## EXERCISE INSTRUCTIONS
In the records below, the line with "This screenshot has width=826, height=753." and every line after it must be written out exactly; no pictures belong in the result.

## MATERIAL PROVIDED
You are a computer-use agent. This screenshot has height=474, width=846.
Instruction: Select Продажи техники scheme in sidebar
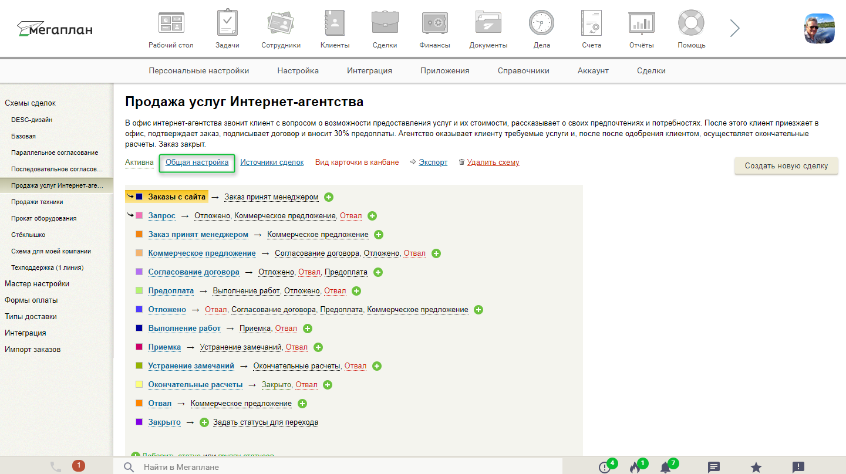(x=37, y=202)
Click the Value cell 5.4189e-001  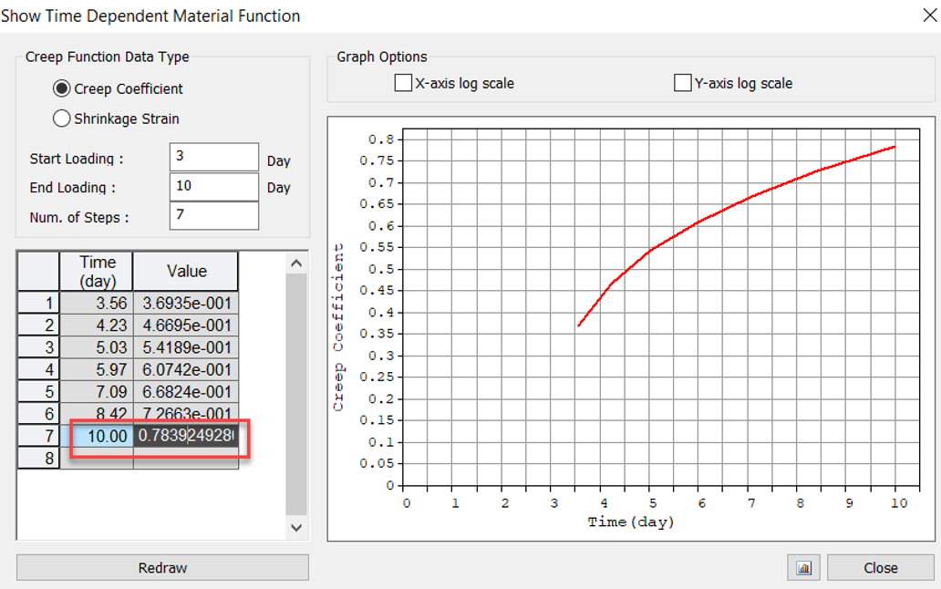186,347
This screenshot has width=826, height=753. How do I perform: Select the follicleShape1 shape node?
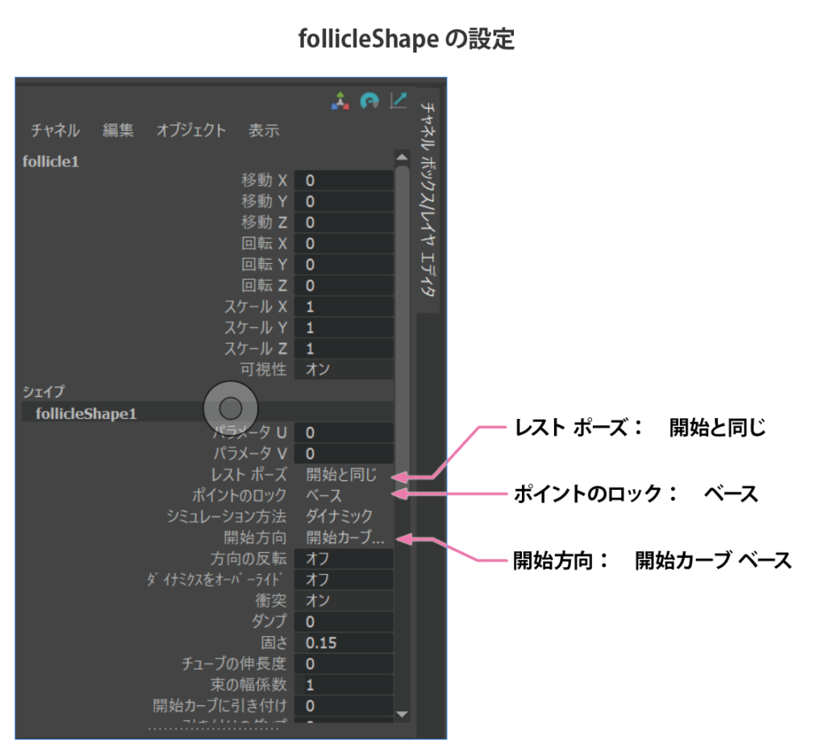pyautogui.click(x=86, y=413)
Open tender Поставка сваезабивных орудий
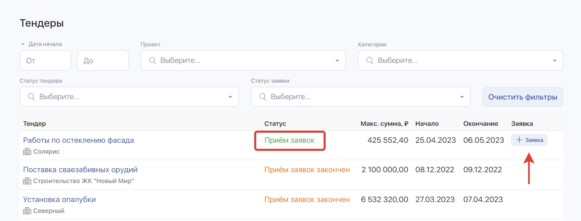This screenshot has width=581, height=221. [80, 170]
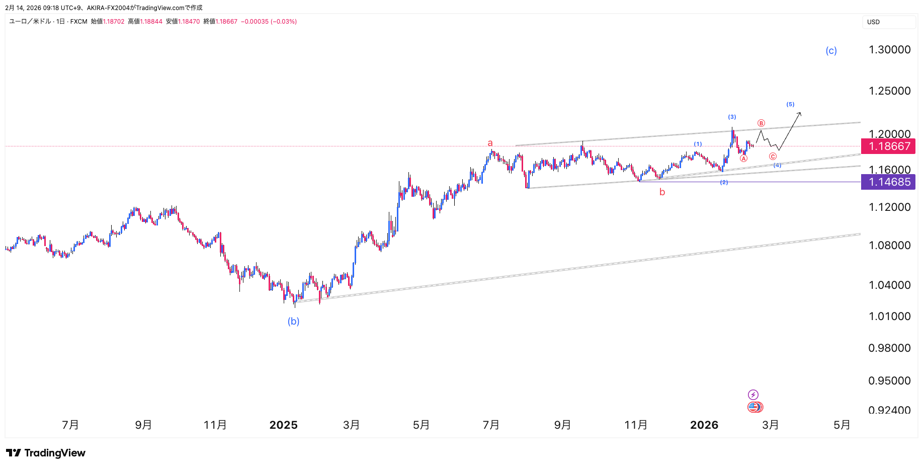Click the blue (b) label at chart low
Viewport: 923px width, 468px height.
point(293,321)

## RESULT OF THIS EXERCISE
This screenshot has width=826, height=753. How do I perform: Select the follicleShape1 shape node?
pyautogui.click(x=86, y=413)
Open tender Поставка сваезабивных орудий
This screenshot has width=581, height=221. [80, 170]
Click the blue (b) label at chart low
Viewport: 923px width, 468px height.
point(293,321)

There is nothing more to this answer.